In Washington today two doctors are expected to tell the National Academy of Sciences that they are proceeding with their plans to clone a human being--perhaps within the next 2 years. Dr. Emily Senay has a look at their plans.

Despite the ethical considerations, criticism of their methods, and efforts to ban human cloning altogether, two fertility specialists are expected to announce their intention to impregnate as many as 200 women with cloned human embryos.

Italian fertility specialist Dr. Severino Aantinori and his colleague Panos Zavos, PhD, of the University of Kentucky have already made it clear that they believe the science of human cloning will provide new hope for infertile couples. Zavos testified before a congressional committee debating human cloning issues earlier this year.

"We are talking, Mr. Chairman, about the development of a technology that can help people," said Zavos in his testimony. "We are talking about the development of a technology that can give an infertile and childless couple the right to reproduce and have a child and above all complete its life cycle."

They say human cloning is inevitable since the technology already exists in hundreds of in vitro fertilization labs around the world.

The doctors plan to take a donor cell from the male of an infertile couple and combine it with a female egg that has had its genetic material removed. A jolt of electricity would stimulate the new cell to divide, becoming an embryo. Carried to term, the baby born would be genetically identical to the father.

Although the science of cloning has come a long way since Dolly the sheep, many argue that it is still far from perfect.

"Cloning turns out to produce dead, stillborn, damaged, or diseased animals. Nine out of ten times the embryos don't work when they begin to grow. Half of them wind up as stillborn or deformed fetuses, and even if the animal is born alive some drop dead for unknown reasons and some are simply carrying diseases," says Dr. Arthur Caplan, a bioethicist.

The National Academy of Sciences will be hearing views from both sides of the human cloning debate in preparation for a report on whether a moratorium should be imposed on such research. The House of Representatives recently voted to ban human cloning.

═══

#### What is needed:
Answer these questions from the report on human cloning plans above.
(a) With cloned human embryos, how many women are the two fertility specialists expected to announce they will impregnate?
(b) According to Dr. Arthur Caplan, how often do the embryos fail to work when they begin to grow?
(c) What did the House of Representatives recently vote to do?

#### Dataset content:
═══

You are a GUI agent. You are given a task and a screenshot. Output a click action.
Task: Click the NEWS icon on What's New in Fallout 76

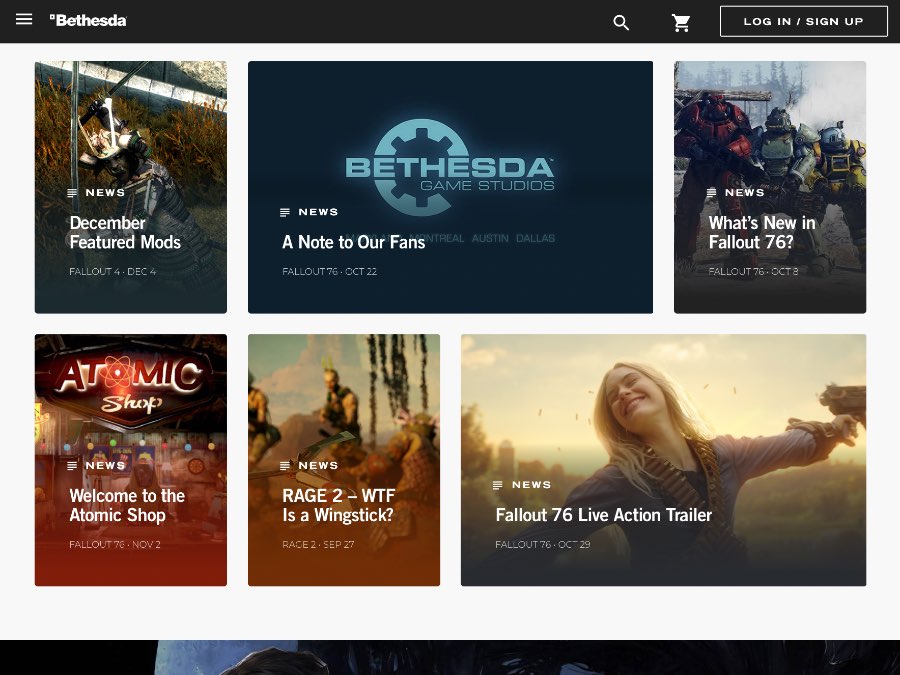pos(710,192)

═══

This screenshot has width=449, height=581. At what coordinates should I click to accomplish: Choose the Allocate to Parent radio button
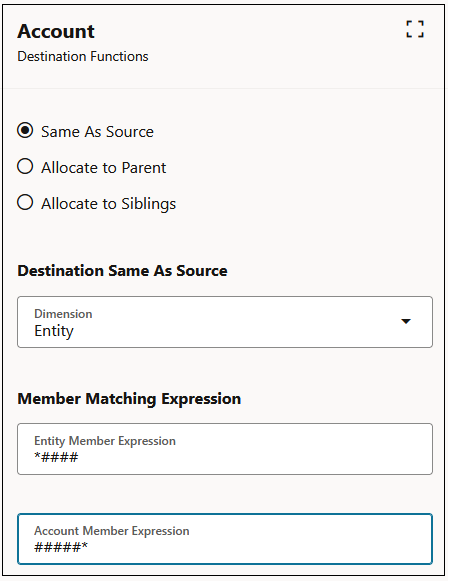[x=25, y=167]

═══

#### Exercise response:
(a) As many as 200 women.
(b) Nine out of ten times.
(c) To ban human cloning.